The factor 1/2 in front of the first term of (89) is only one possible choice. In fact, one can instead introduce a constant with value in (0,1). The constants appearing in Theorem 19 then depend on the specific value of the pre-factor. In particular, the different choices of the pre-factor in the definition of the NSP result in different trade-offs between the constant c that appears in the sampling complexity and the constant ${\tilde{C}}_{1}$ that decorates the model-mismatch term in the reconstruction error. For the simplicity, we leave these dependencies implicit.
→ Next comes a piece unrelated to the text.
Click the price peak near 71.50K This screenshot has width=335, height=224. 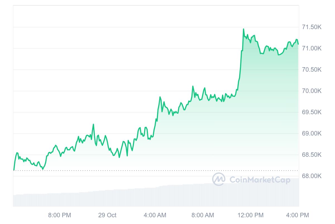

The main consequence of the NSP that we require is captured by the following reformulation of Theorem 12 of [20].

Theorem 21

Fix p ∈ {1, 2} and let $A : H_{d^{2}} \to ℝ^{m}$ satisfy the NSP with constant τ > 0. Then, for all Y, Z ∈ J(L_u,tp)

‖ Z - Y ‖_{p} \leq \frac{9}{2} [‖ Z ‖_{1} - ‖ Y ‖_{1} + 2 ‖ Y |_{c} ‖_{1}] + 7 τ ‖ A (Z - Y) ‖_{ℓ_{q}} .

(90)

In fact, the measurement $A$ of (84) obeys the NSP. More precisely:

Lemma 22

Let $A : H_{d^{2}} \to ℝ^{m}$ be the measurement map defined in (85) with m ≥ cd² log(d). Then A obeys the NSP property with constant τ = C⁻¹d(d + 1)m^−1/q with probability of at least $1 - e^{- c_{f} m}$ . The constants C, c, c_f > 0 only depend on each other.

The proof of Lemma 22 is developed in the subsequent section.

Proof of Theorem 19. With the requirements of Lemma 22 we can apply Theorem 21 and set $Z = Z^{♯}$ , the reconstructed result of the algorithm, as well as Y = X. The theorem’s statement then reads

{‖ Z^{♯} - X ‖}_{p} \leq 9 {‖ X |_{c} ‖}_{1} + 7 τ {‖ A (Z^{♯} - X) ‖}_{ℓ_{q}},

(91)

because ‖X‖₁ = ‖Z‖₁ = 1 is true for arbitrary Choi matrices of (trace-preserving) quantum channels. The second term is dominated by

{‖ A (Z^{♯} - X) ‖}_{ℓ_{q}} \leq [{‖ A (X - Z^{♯}) + ϵ ‖}_{ℓ_{q}} + ‖ ϵ ‖_{ℓ_{q}}] \leq 2 ‖ ϵ ‖_{ℓ_{q}},

(92)

where the last step follows from $Z^{♯}$ being the minimiser of (86). Thus, we can replace it by any point in the feasible set including X on the right hand side of the first line. Inserting (92) and the NSP constants of Lemma 22 into (91) the assertion of the theorem follows. □

In the remainder of this section, we will establish the NSP for our measurement matrix $A$ as summarised in Lemma 22.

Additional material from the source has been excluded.